===== Material for the task =====
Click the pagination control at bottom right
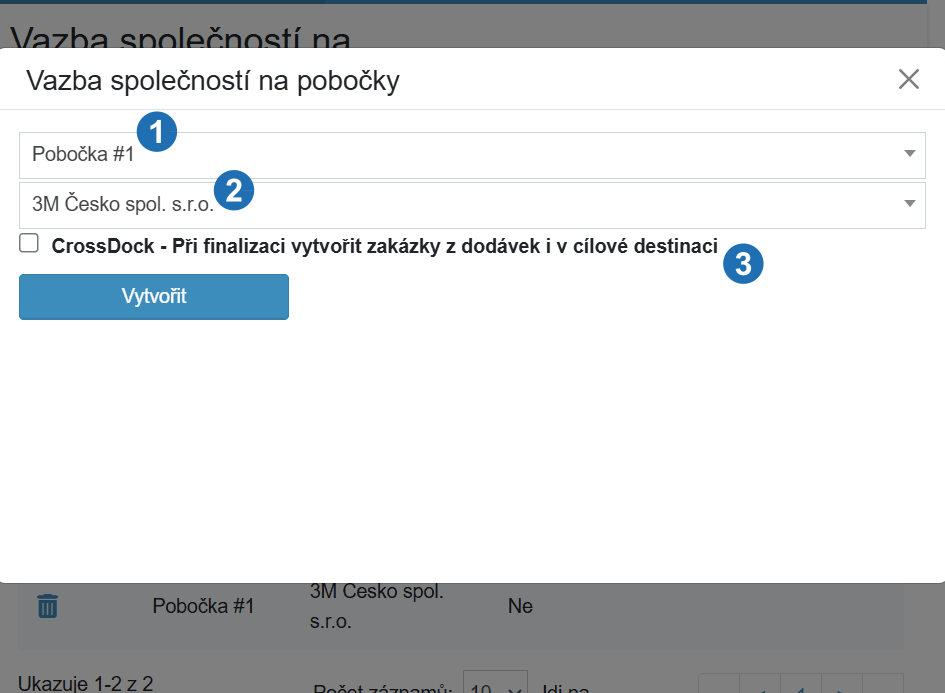945x693 pixels. [800, 685]
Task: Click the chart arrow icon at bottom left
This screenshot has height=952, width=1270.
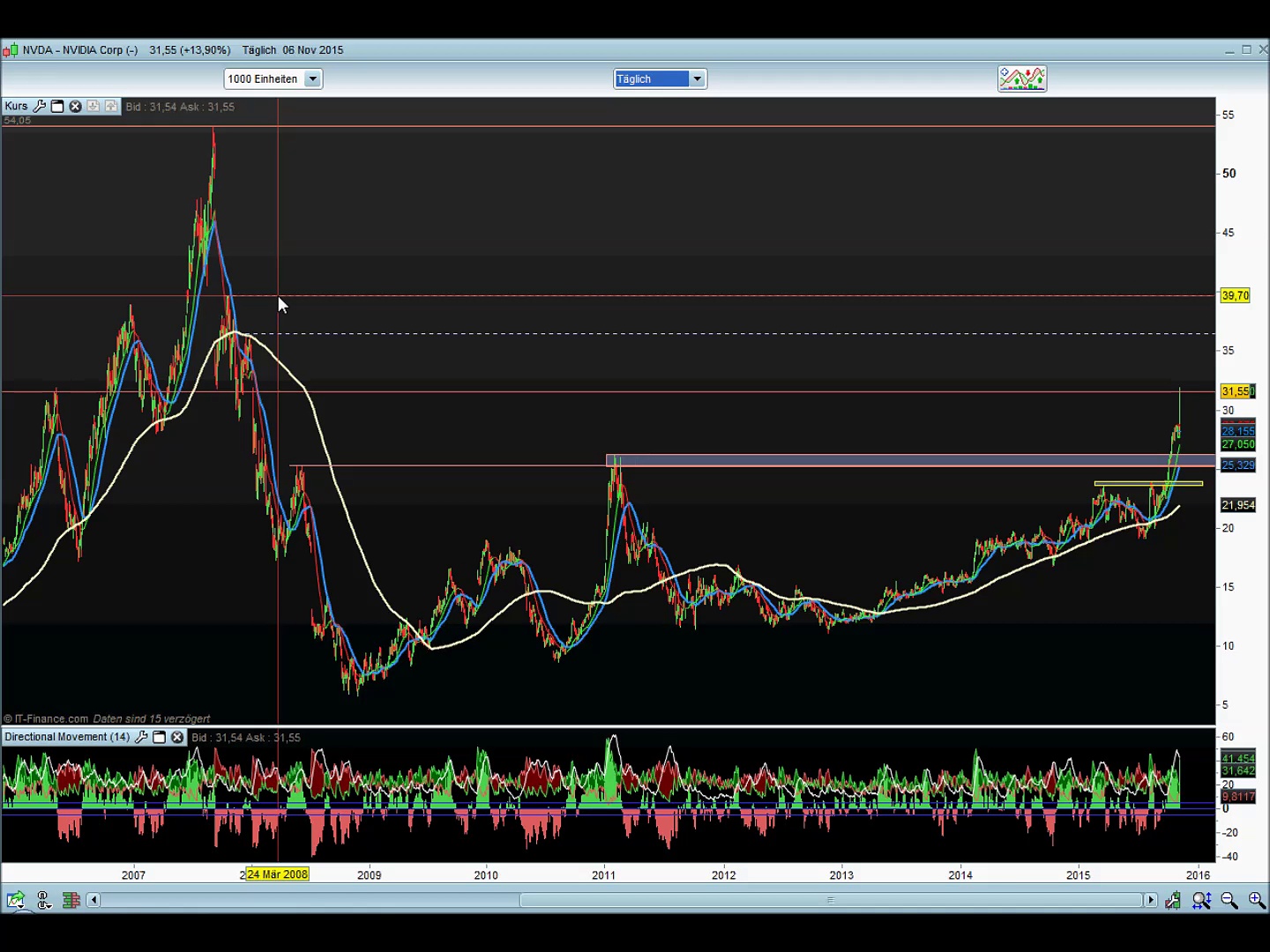Action: click(x=15, y=900)
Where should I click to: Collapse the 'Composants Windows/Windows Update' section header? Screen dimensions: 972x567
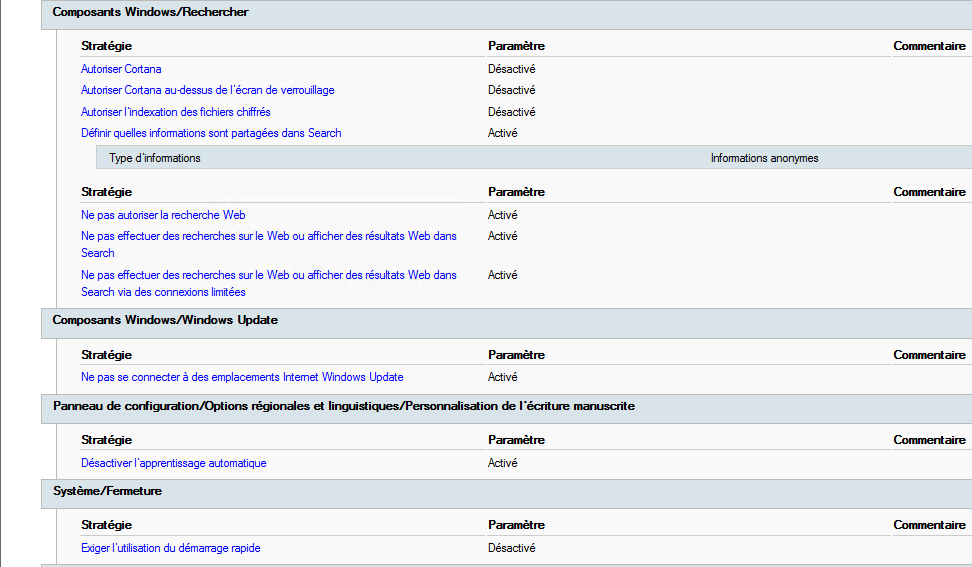165,320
=====
Exercise directions
Write out again, exactly, each line from the one containing "Task: Click the" through the last line of the entries, and omit every picture.

Response area
Task: Click the chart arrow icon at bottom left
This screenshot has height=952, width=1270.
Action: click(x=15, y=900)
Where should I click to: Collapse the 'Composants Windows/Windows Update' section header? Screen dimensions: 972x567
165,320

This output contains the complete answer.